China’s State Councillor and Defence Minister Gen Wei Fenghe has been a nuclear chief and a missile force commander and would probably enjoy the simplicity of the stir-fried noodles with sautéed Chinese sausages as a quick meal during his short visit scheduled for the November-end. The head-chef of Baluwatar must be wondering what to suggest for the menu when a visitor from the Indo-Pacific Command at Hawaii is almost sure to arrive as the next prominent guest.
Entertaining high-profile guests to win friends and influence people has been the established tradition of Kathmandu since the Ranas perfected the art of ‘Shikar Diplomacy’ and used it to their advantage. The Shahs diversified into mountaineering, trekking and jungle safari diplomacy and reaped its benefits.

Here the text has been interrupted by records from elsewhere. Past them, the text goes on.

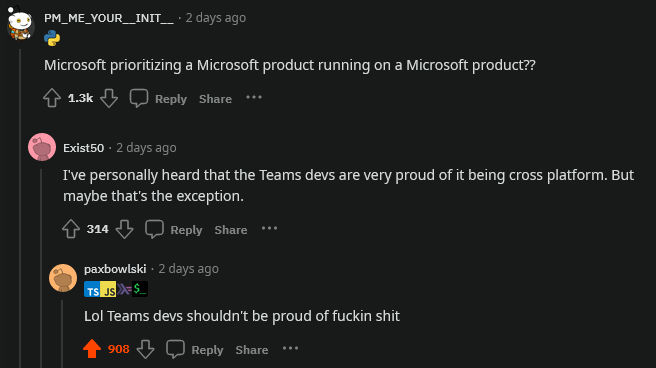Image resolution: width=656 pixels, height=368 pixels.
Task: Downvote paxbowlski's comment
Action: [x=146, y=349]
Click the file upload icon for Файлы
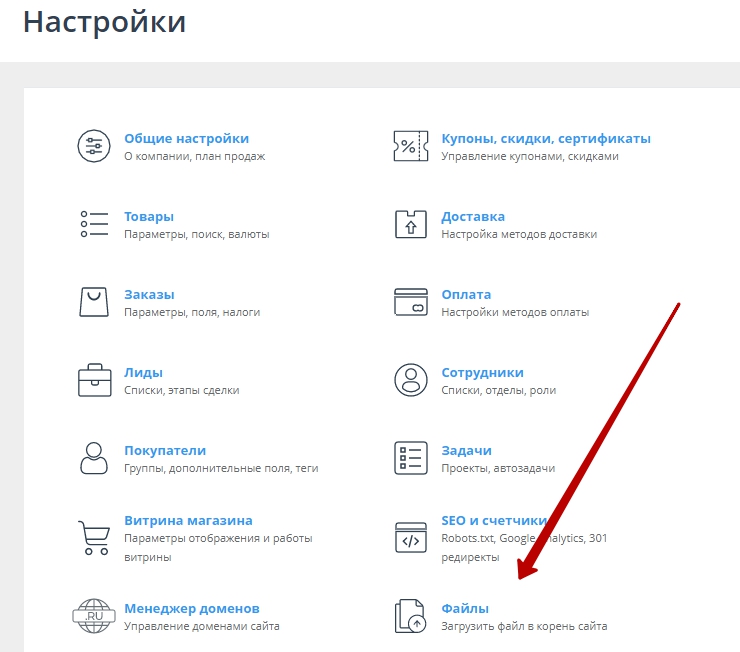The image size is (740, 652). pos(410,615)
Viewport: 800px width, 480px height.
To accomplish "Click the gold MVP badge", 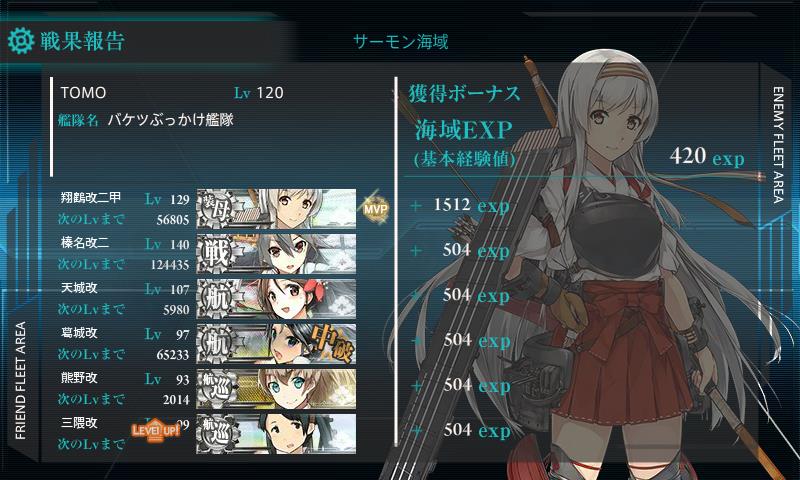I will coord(375,208).
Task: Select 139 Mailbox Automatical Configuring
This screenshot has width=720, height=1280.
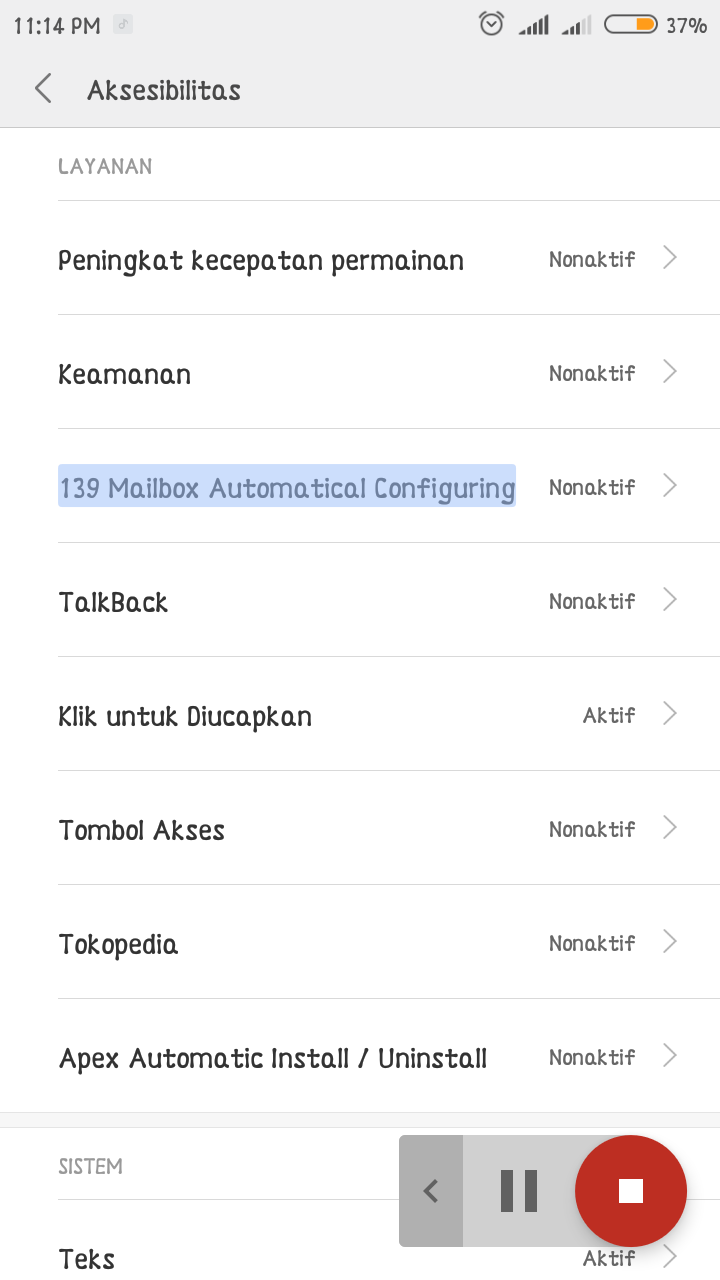Action: tap(287, 487)
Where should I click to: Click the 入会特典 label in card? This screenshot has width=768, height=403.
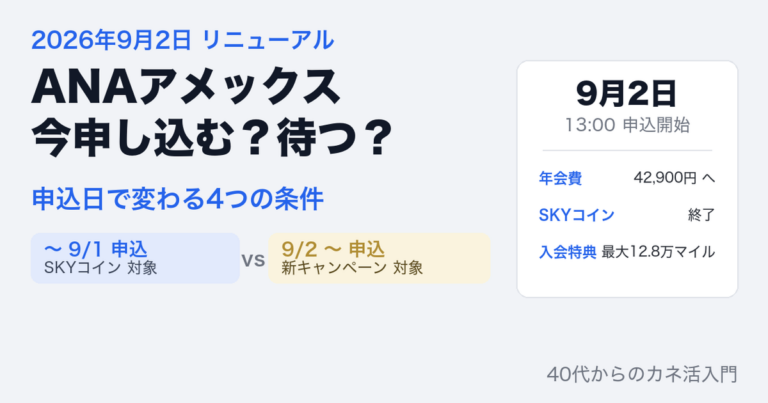[x=567, y=252]
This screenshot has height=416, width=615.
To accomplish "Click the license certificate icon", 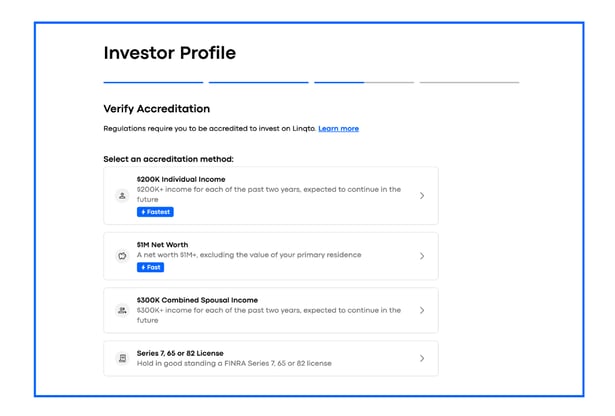I will coord(122,358).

Since the employment of pilgrimage policy seems to offer little advantage, culinary diplomacy perhaps deserves a try. After all, it’s an old saw that the way to a person’s heart passes through the palate. In any case, when giants are competing with each other, the best course for a relatively weaker partner is to fetch them food and drinks.
Gobi Manchurian
Despite its name, Gobi Manchurian is an Indian-Chinese dish with very little connection to Manchuria except for its name. The best part about this fusion cuisine is that its gravy goes equally well with pan-fried noodles and Dum Pukht biryani. Indian Prime Minister Narendra Modi loves Khichdi and he made a hash of India’s Nepal policy by relying a little too much on the Hindutva lobby in New Delhi.
The Indian strategy of appeasing the permanent establishment of Nepal in 2014 at the cost of alienating progressive forces began to backfire badly within a few months. Beijing and Washington moved quickly to fill the vacuum. A few years of being sidelined seems to have chastened the votaries of Hindu Rashtra theory. But it may be too late to make amends.
The ruling dispensation in Kathmandu is too closely tied in material and ideological terms with Beijing to care much about concerns of New Delhi. Ambassador Yanqi has intensified her activities, wolf-warrior style, to counter fresh Indian overtures.
The Goyal gambit appears to have started a new diplomatic duel between Nepal’s northern and southern neighbours in Kathmandu. A seasoned security analyst reasoned that the goat-tailed map that Supremo Sharma Oli adopted through a constitutional amendment may have prompted the Hindutva lobby handover the Nepal charge to intelligence agencies.
Perhaps primacy of sleuths in fresh negotiations partly explains New Delhi’s deafening silence over the cartographic controversy despite having what a redoubtable researcher described in private communication as ‘untenable evidence according to contemporaneous historical sources’ of continuous possession. Sam Cowan shows as much in his recently published scholarly piece.
The Goyal move remains a matter of speculation. It’s extremely unlikely that he came on a much-publicised trip to discuss India-Nepal relations, share information about US-China rivalry in the Indian Ocean or strengthen Supremo Sharma Oli’s position by disclosing secret information about his political rivals.
That leaves only one possibility: the super sleuth made an offer Oli would find hard to resist. Having as many informants in Nepal, if not more, as Indians do, the Chinese probably got an inkling and have lost no time in making their moves.
The State Councillor and Defence Minister Wei is too high in the Chinese hierarchy to take his sudden dash to Kathmandu too lightly. Foreign Secretary Shringla is no pushover either. Supremo Sharma Oli can either make noodles or stand in the middle with raised hands.